§ What you are asked to do
Leave out the pictures and print precisely the lines from the line with "The image size" to the final line of the entries, both ends included.
─── Data supplied ───
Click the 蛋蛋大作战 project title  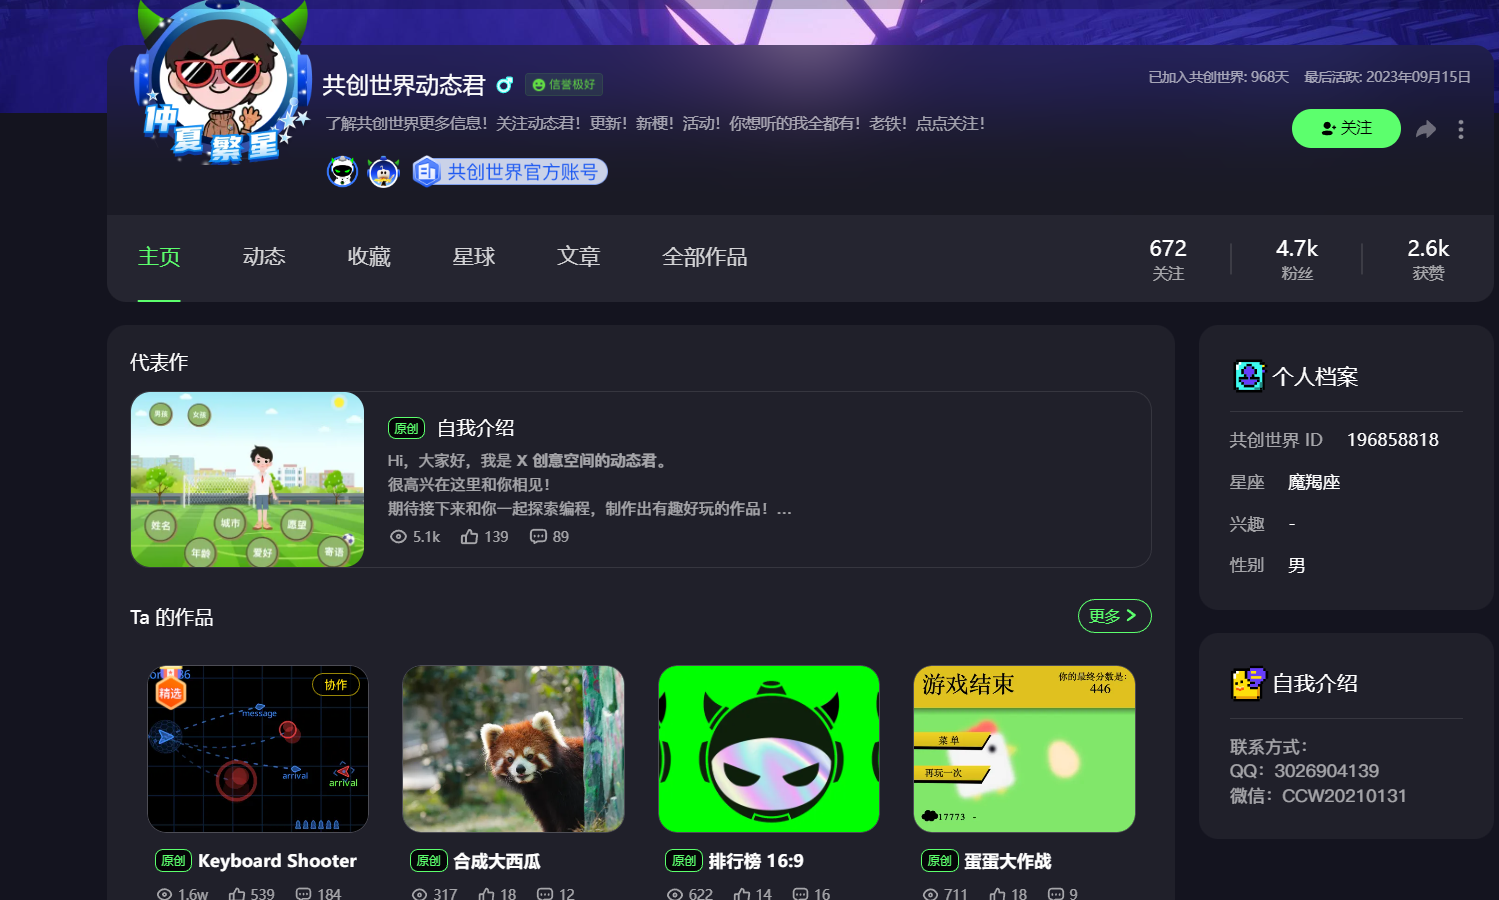[x=1007, y=861]
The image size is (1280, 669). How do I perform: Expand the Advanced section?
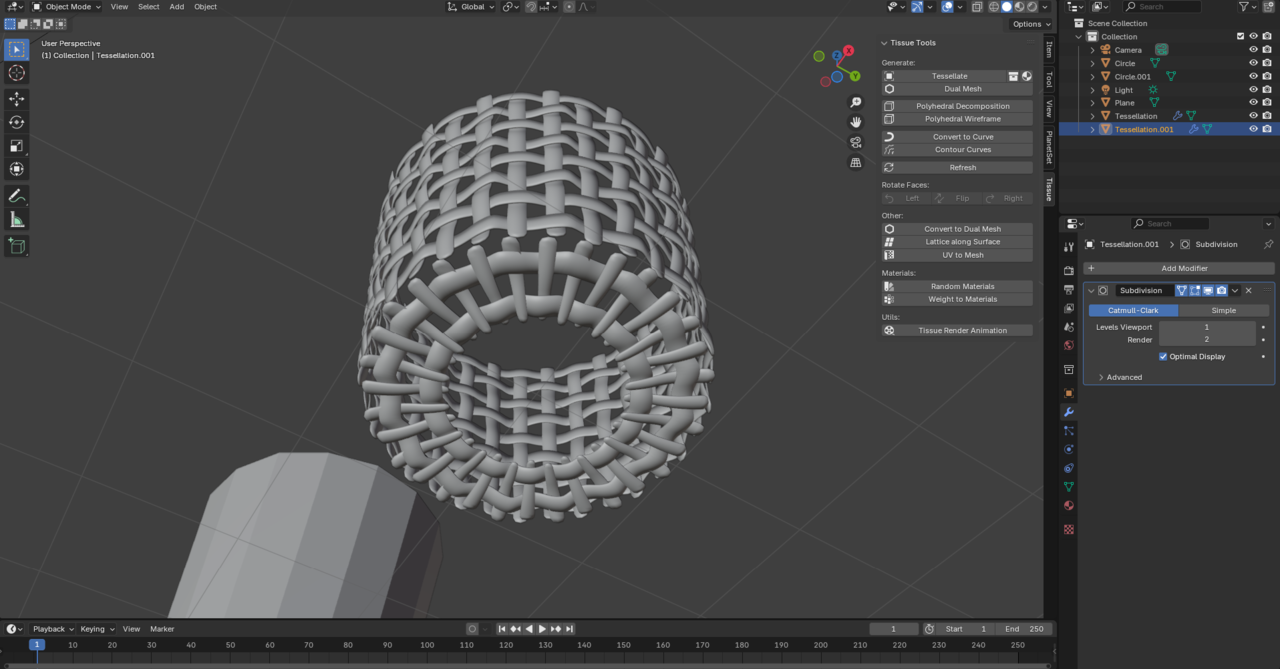click(x=1124, y=377)
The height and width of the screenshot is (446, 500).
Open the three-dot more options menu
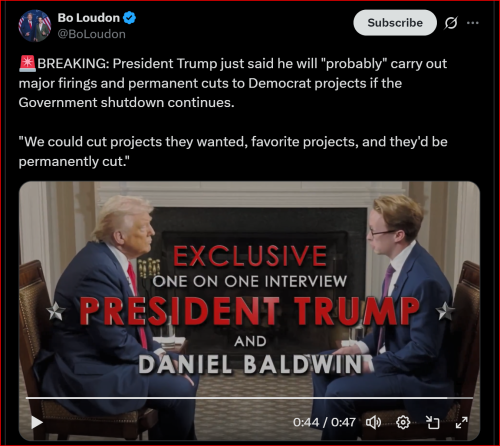[473, 23]
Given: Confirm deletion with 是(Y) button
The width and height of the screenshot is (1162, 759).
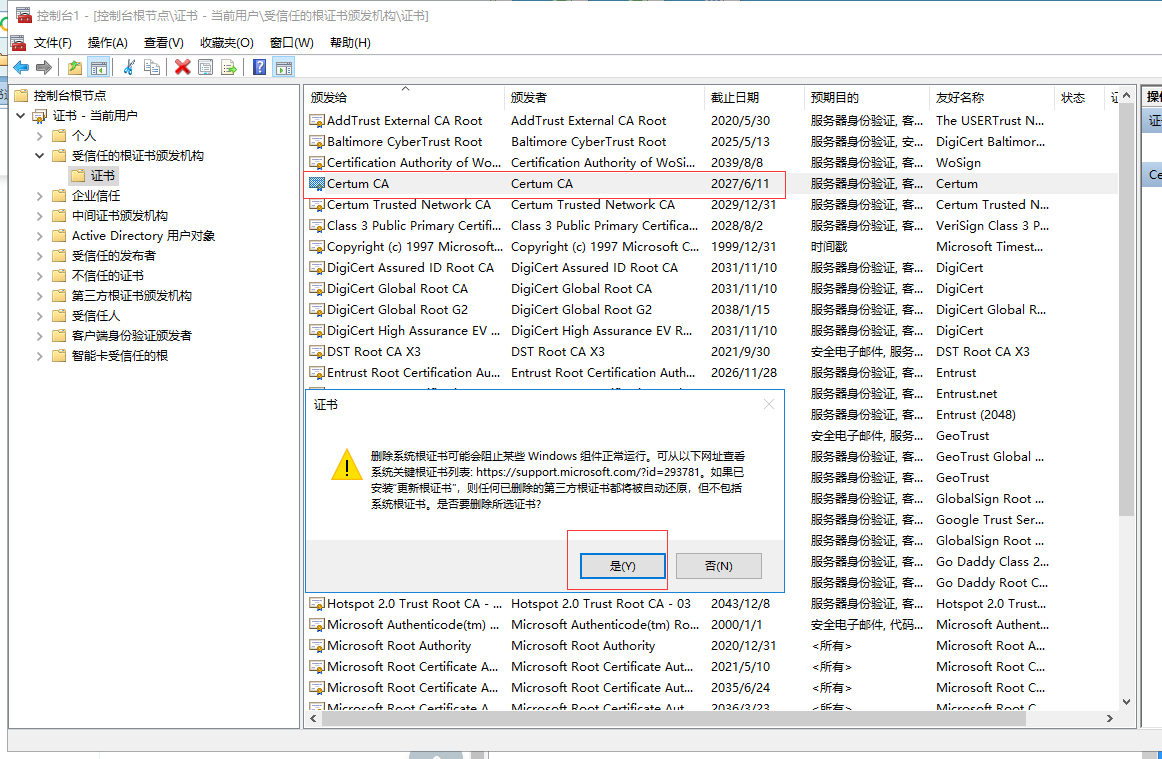Looking at the screenshot, I should point(622,566).
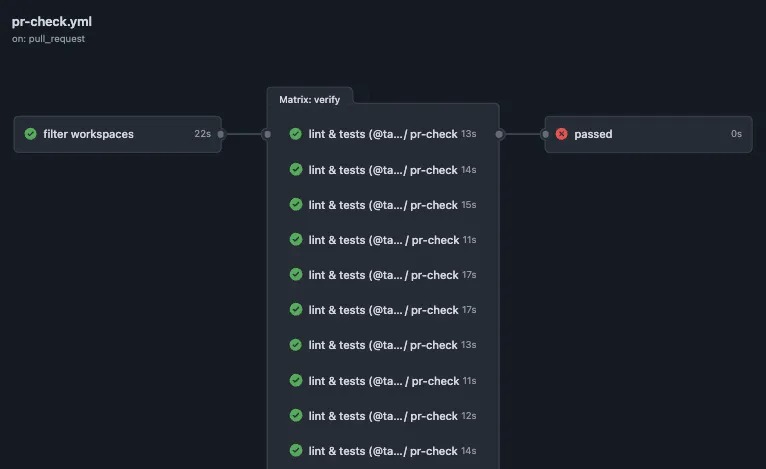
───
§ Exercise result
The image size is (1280, 669). How do I perform: Expand the Advanced section?
click(x=1124, y=377)
The height and width of the screenshot is (446, 500).
Open the three-dot more options menu
[473, 23]
Given: Confirm deletion with 是(Y) button
The width and height of the screenshot is (1162, 759).
Looking at the screenshot, I should point(622,566).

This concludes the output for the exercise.